先週のフォーサム2016の中では、コンタクトレンズと涙道を中心に演題を聞きました。

特にコンタクトレンズ学会は半分がオルソ関係で、関心の高さを感じます。

オルソについての報告では

筑波大学の平岡先生が、「オルソケラトロジー使用成績調査 5年間の解析結果」として、当院でも処方しているアルファコーポレーションのαオルソKを使用した調査結果を報告していました。対象者は388例746眼。対象者の半分は未成年でした。5年後の有効性、安全性を検討したところ、視力の改善、角膜内皮、安全性とも、未成年と成人で有意差がなかったとのことです。

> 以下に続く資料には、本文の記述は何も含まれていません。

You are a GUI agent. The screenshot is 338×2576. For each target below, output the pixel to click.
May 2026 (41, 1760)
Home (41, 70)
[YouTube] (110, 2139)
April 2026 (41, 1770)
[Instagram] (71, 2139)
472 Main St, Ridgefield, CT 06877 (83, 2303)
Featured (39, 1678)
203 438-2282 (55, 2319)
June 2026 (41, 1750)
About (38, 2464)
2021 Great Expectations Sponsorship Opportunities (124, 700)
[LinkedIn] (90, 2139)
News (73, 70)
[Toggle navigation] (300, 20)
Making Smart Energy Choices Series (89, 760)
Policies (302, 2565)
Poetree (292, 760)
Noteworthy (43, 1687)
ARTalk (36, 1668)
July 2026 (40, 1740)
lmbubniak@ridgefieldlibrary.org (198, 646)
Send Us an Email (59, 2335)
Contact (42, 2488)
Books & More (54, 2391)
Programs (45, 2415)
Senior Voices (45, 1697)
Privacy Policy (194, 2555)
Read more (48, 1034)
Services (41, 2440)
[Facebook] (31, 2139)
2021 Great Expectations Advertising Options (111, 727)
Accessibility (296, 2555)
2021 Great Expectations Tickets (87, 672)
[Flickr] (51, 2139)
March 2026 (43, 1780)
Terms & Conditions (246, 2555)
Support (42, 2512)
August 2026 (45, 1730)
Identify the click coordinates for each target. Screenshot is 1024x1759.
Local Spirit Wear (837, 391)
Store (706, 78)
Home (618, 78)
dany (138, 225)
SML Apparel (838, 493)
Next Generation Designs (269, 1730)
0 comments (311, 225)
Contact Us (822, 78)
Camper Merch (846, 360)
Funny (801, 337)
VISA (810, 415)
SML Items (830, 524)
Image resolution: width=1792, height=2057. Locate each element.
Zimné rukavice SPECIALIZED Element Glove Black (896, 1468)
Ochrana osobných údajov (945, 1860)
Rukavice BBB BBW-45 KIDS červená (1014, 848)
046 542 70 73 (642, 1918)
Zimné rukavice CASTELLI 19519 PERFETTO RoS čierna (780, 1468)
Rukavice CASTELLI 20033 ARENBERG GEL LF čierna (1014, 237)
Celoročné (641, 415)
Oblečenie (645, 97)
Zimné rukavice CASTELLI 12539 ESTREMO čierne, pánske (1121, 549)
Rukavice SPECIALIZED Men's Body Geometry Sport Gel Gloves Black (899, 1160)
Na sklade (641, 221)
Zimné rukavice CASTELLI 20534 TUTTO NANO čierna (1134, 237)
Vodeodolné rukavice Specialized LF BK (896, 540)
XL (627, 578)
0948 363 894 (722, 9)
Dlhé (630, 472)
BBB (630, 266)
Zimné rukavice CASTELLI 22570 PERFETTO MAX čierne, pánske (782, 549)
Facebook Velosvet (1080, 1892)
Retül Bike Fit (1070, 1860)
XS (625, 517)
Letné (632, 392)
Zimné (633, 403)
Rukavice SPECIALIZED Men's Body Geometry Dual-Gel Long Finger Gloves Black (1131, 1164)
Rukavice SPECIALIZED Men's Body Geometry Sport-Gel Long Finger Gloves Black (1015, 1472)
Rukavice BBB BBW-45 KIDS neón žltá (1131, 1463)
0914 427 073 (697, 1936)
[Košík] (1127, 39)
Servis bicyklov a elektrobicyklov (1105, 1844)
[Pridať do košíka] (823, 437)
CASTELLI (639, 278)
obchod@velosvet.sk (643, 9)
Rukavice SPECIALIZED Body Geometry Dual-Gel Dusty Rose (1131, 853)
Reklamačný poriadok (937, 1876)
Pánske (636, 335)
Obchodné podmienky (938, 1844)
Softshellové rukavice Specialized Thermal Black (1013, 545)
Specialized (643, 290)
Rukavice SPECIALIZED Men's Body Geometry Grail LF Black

北京のXie Pei Ying先生も10年の経過を報告されていましたが、ここでも角膜内皮の減少に差はありませんでした。

オルソは通常と異なる夜間装用のレンズのため、角膜内皮への影響は気になりますが、数の変化はなく、形の大小変化はあるようです。影響はゼロではありませんが、通常のハードレンズと比べて差がある変化ではないようです。

合併症のなかでも重大な角膜感染症の率は、全体では非常に少ないものでしたが、不適切なケアの結果、視力が戻らないような重症例も報告されていました。

平岡先生の報告でも半数が脱落例として定期検診を中断されていましたが、合併症を防ぎ安全に使用するためにも、定期的な検診の重要性を感じました。